[Stored records]
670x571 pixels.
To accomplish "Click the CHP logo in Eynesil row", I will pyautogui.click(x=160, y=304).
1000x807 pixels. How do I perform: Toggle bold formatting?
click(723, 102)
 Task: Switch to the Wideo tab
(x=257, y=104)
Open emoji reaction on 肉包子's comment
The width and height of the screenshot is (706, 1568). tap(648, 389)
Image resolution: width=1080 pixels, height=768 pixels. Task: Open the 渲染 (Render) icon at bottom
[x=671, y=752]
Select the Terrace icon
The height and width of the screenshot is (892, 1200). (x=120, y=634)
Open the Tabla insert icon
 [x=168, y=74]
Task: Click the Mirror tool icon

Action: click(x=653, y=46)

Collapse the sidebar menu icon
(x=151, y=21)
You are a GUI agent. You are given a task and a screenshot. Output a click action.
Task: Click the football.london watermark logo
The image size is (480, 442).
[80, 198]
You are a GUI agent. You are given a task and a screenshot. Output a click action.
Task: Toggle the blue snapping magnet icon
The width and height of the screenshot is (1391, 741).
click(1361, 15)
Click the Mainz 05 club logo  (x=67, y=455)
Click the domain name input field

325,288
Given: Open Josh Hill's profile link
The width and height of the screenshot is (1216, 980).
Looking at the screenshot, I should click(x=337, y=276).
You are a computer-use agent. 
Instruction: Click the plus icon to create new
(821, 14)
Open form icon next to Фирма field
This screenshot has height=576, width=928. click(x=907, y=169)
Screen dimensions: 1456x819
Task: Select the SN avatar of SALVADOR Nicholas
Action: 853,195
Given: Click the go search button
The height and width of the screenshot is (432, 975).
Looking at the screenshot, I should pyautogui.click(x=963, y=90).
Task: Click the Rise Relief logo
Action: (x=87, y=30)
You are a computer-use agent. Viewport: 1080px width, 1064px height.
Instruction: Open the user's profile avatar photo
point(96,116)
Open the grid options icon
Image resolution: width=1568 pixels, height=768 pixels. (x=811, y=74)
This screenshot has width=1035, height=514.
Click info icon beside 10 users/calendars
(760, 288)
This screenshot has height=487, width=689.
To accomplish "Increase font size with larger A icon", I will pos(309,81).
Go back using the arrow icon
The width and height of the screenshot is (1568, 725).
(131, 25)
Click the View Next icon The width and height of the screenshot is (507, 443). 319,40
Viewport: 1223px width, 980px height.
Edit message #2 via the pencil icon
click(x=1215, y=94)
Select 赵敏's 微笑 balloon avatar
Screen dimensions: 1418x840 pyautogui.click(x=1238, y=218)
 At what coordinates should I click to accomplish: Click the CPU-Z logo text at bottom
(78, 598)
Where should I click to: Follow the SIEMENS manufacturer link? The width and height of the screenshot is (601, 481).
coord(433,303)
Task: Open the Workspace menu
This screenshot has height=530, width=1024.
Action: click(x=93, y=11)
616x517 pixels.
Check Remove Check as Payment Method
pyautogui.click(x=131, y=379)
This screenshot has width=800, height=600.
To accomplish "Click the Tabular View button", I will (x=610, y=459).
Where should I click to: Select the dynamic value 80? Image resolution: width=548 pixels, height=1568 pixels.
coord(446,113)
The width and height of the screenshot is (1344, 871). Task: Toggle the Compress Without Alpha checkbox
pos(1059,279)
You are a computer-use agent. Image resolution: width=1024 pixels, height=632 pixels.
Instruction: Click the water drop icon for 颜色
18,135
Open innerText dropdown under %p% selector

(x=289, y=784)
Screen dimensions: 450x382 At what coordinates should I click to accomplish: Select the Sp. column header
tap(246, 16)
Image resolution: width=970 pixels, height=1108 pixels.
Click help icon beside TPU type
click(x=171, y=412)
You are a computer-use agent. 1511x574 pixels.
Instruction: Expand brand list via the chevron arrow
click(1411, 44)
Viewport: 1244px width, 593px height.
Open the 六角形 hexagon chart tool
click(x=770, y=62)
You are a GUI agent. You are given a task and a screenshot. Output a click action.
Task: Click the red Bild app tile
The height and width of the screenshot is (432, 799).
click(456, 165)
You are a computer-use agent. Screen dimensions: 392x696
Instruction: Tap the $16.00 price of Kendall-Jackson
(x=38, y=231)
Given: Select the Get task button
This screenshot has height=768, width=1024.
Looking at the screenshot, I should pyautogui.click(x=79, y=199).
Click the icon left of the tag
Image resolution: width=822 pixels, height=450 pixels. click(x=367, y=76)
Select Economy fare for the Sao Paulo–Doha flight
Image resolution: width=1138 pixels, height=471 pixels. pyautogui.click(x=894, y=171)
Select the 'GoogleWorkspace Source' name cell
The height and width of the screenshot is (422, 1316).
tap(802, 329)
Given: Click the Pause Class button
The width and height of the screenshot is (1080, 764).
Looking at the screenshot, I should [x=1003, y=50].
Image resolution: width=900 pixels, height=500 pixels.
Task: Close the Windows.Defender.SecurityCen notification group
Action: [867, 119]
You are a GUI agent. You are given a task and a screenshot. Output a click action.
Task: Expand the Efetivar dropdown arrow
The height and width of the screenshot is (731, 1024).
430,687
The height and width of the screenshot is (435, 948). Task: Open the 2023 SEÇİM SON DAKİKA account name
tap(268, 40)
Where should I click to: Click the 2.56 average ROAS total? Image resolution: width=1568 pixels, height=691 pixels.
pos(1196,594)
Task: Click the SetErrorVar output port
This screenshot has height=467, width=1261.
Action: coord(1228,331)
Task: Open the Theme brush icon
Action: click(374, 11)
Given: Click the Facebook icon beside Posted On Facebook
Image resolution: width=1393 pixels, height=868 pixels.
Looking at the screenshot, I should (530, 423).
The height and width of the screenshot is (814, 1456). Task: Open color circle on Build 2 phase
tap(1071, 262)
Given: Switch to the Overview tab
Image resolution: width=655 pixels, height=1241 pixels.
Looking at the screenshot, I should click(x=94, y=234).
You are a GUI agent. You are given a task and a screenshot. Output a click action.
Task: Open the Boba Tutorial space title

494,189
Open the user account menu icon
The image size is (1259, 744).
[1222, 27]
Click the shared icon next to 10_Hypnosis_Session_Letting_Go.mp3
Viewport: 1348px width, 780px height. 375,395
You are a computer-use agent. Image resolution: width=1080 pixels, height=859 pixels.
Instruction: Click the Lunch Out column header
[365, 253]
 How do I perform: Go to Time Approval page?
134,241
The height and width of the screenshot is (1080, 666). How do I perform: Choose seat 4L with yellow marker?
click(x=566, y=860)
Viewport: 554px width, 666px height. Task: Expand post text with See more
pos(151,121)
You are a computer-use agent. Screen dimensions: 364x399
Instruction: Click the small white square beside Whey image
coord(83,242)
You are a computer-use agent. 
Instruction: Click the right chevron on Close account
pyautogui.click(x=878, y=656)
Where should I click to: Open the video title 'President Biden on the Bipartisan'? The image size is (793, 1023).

* What you have to do:
Nothing but the lines from the one containing "You are a computer-use agent. Screen dimensions: 364x399" to the end of the records above should appear, each copied exactly.

* Exercise answer:
You are a computer-use agent. Screen dimensions: 364x399
Instruction: Click the small white square beside Whey image
coord(83,242)
You are a computer-use agent. 
Instruction: Click the right chevron on Close account
pyautogui.click(x=878, y=656)
Where should I click to: Open the video title 'President Biden on the Bipartisan'? The image size is (793, 1023).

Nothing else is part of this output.